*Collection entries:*
=== Begin Enclosure ===

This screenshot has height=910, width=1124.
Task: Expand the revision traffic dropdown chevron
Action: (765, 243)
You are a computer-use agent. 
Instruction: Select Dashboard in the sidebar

=== End Enclosure ===

Repeat word for word the lines running from the line containing "You are a computer-use agent." to the end of the entries above, inclusive.

You are a computer-use agent. 
Instruction: Select Dashboard in the sidebar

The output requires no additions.